La verdad es que ir juntos a la esquina, pero solos, ya es un acontecimiento, pero en este caso la cena no fue en el bar de la esquina, sino que fue en el nuevo restaurante de un “tipo muy rarito” (así lo definió su madre y como todo el mundo sabe las madres siempre tienen razón) llamado Juan y al que conocimos en una lócura anterior llamada El azulón.
El caso es que cenamos en Samsara junto a la charca de Maspalomas.
Cenamos un paté con manzana y mango y una tosta de queso de cabra (a pesar de que todo el mundo amenazaba con unas raciones ENORMES… la cosa no acabó mal del todo, eran generosas pero nada exageradas).
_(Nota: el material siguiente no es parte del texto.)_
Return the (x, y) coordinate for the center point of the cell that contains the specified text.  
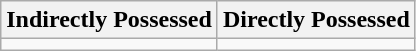
Directly Possessed (316, 20)
Indirectly Possessed (110, 20)
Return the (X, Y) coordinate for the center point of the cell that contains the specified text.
El lenguado relleno de espinacas voló del plato de una forma delicada y deliciosa todo ello acompañado de un vino de la Orotava dulce y fresquito que hizo que la botella pareciera que se evaporaba.
Una nota de color en mi decepcionada visión de esta querida isla de Gran Canaria, que por momentos parece la isla escombrera pero que continúa teniendo sitios y gentes increibles que hacen que a pesar de los mamotretos semiconstruidos y otros horrores hacen que sea un sitio al que merece, muy mucho, la pena venir.